What to produce ::
Search the entries below for the word "enfants", then copy each line in which it is found.

Data ::
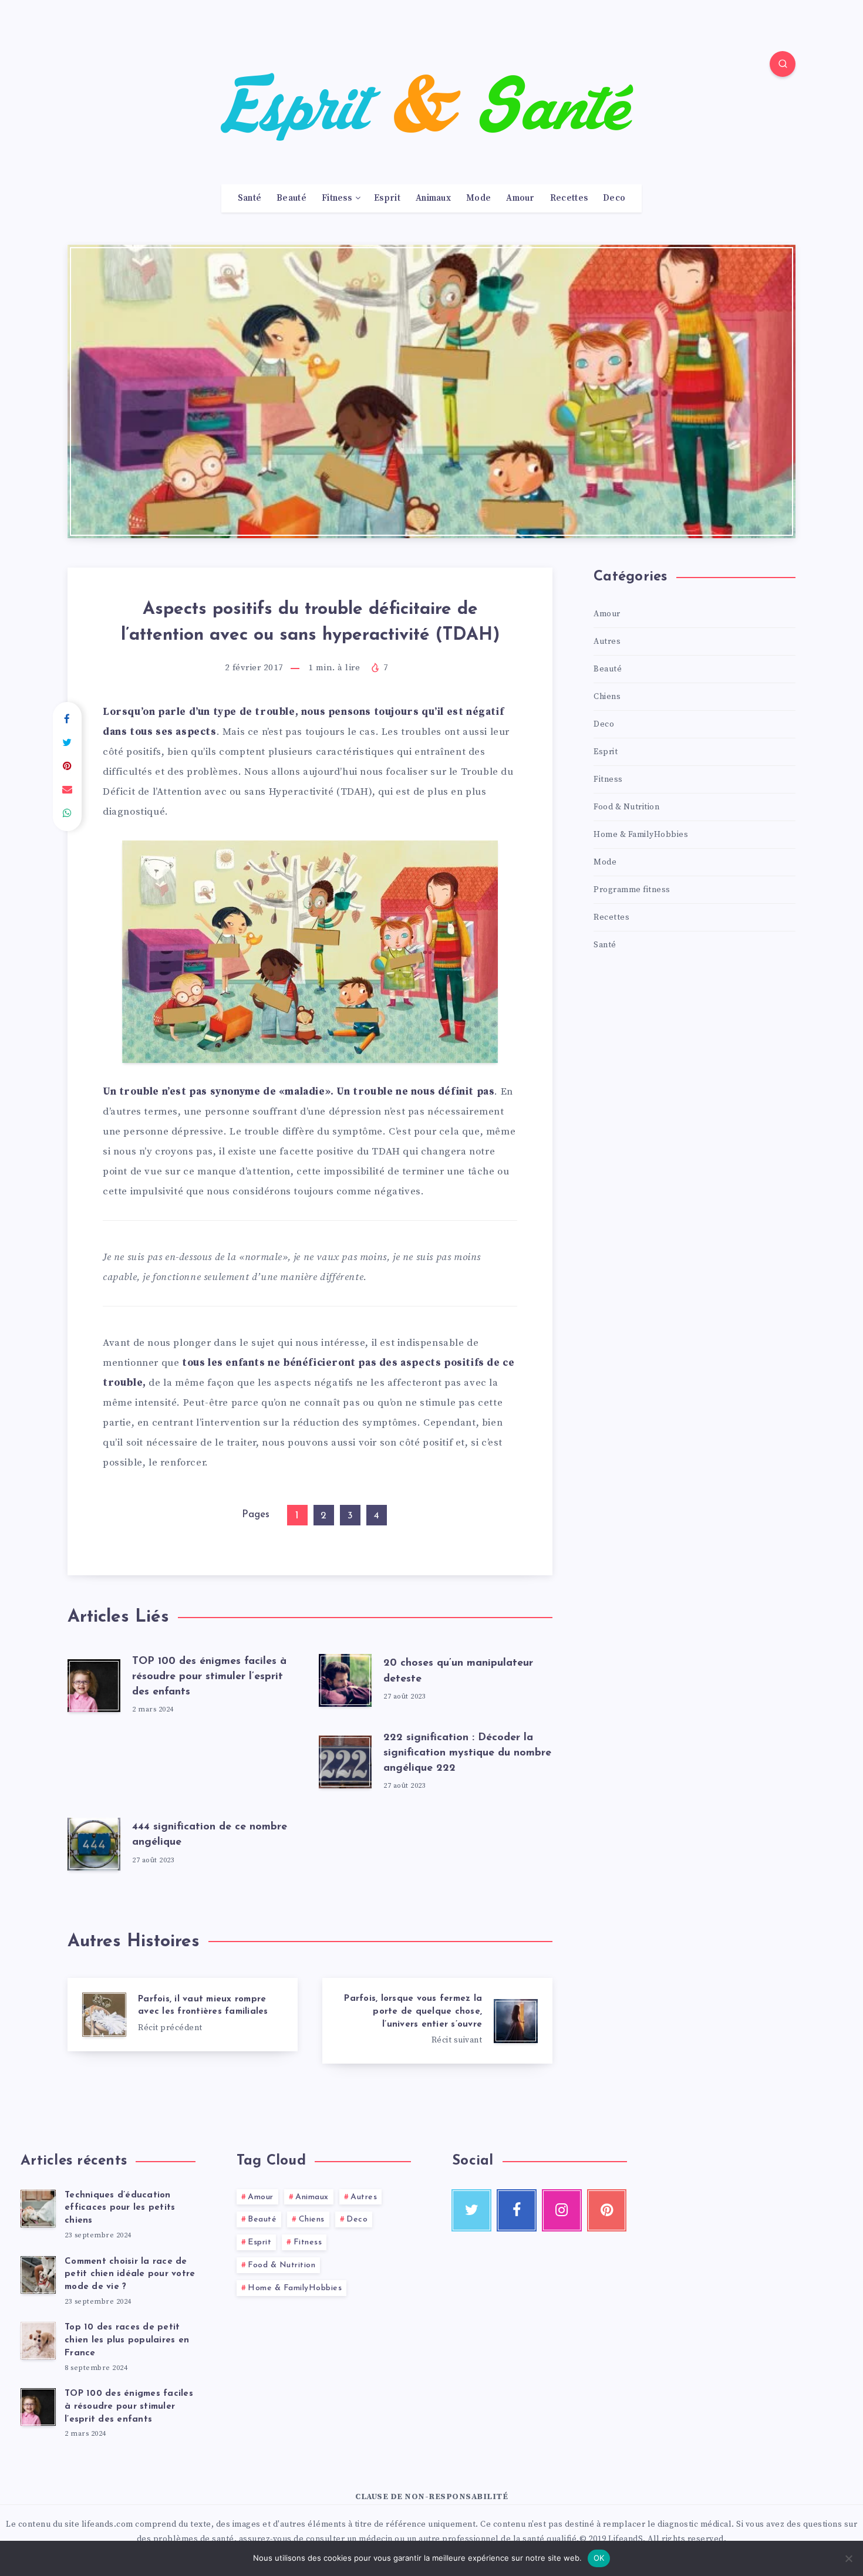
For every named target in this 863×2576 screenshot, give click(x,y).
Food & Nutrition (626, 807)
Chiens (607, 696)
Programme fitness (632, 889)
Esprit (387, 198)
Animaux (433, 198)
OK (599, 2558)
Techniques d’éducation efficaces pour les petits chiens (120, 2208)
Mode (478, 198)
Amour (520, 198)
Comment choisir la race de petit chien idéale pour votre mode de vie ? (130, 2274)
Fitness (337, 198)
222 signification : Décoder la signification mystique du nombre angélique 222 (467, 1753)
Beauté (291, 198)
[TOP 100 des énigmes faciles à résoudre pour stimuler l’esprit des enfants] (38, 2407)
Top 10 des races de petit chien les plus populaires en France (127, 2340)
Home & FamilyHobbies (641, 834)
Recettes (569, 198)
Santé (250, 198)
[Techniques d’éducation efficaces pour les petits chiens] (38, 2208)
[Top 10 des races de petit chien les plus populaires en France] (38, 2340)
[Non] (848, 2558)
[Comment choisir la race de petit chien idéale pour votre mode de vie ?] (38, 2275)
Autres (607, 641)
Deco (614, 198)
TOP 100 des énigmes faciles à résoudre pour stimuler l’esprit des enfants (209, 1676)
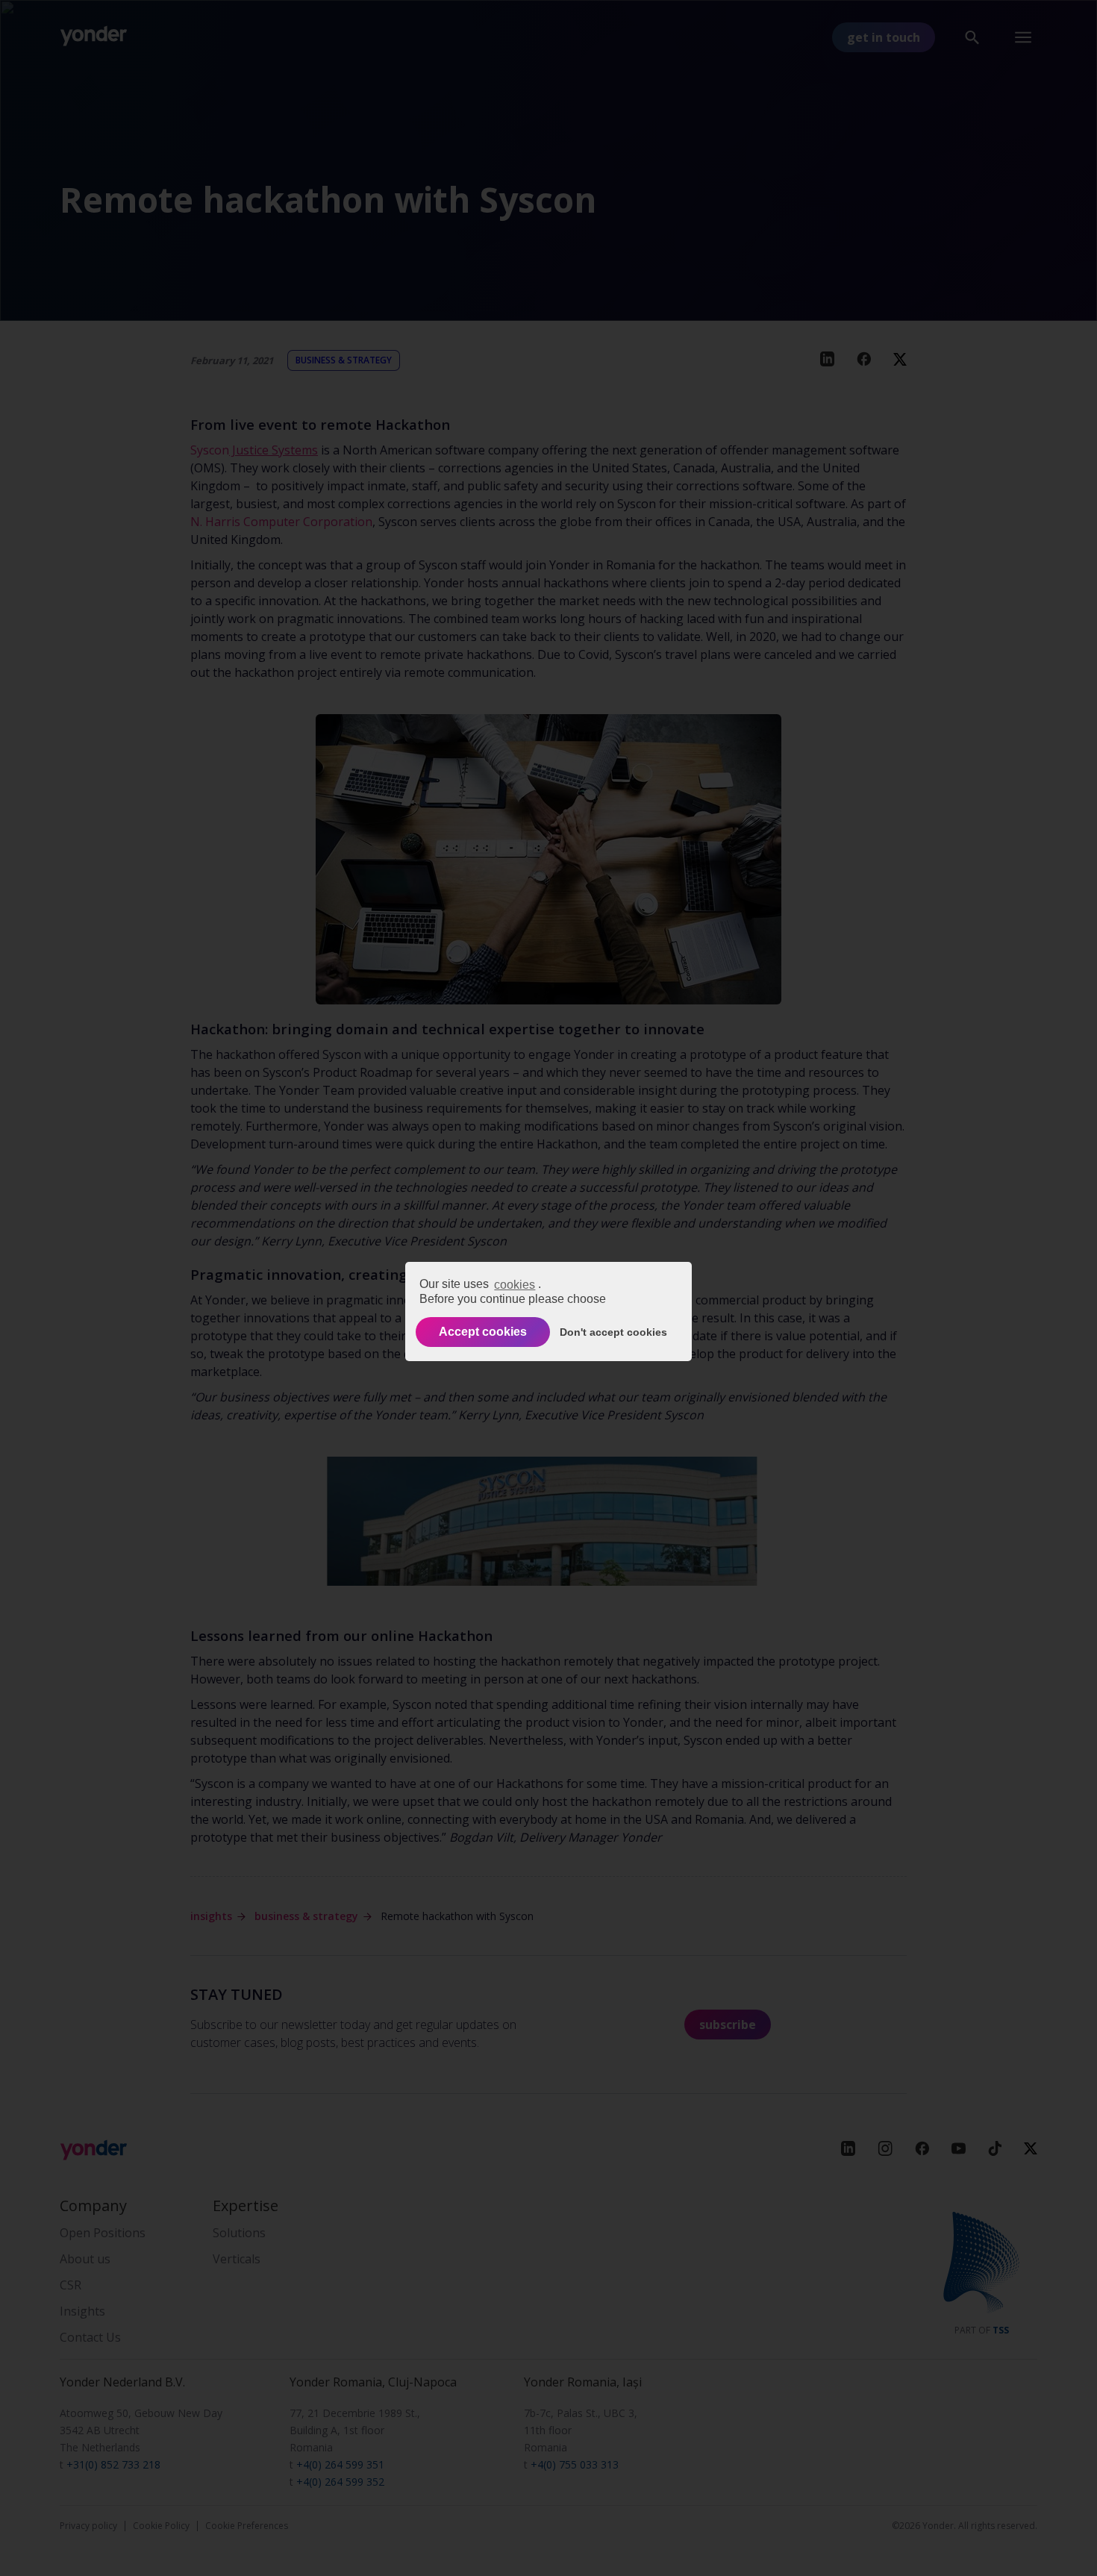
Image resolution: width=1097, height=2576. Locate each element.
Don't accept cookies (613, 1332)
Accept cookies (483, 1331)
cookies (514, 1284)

Answer space ::
[TOP 100 des énigmes faciles à résoudre pour stimuler l’esprit des enfants] (38, 2407)
TOP 100 des énigmes faciles à résoudre pour stimuler l’esprit des enfants (209, 1676)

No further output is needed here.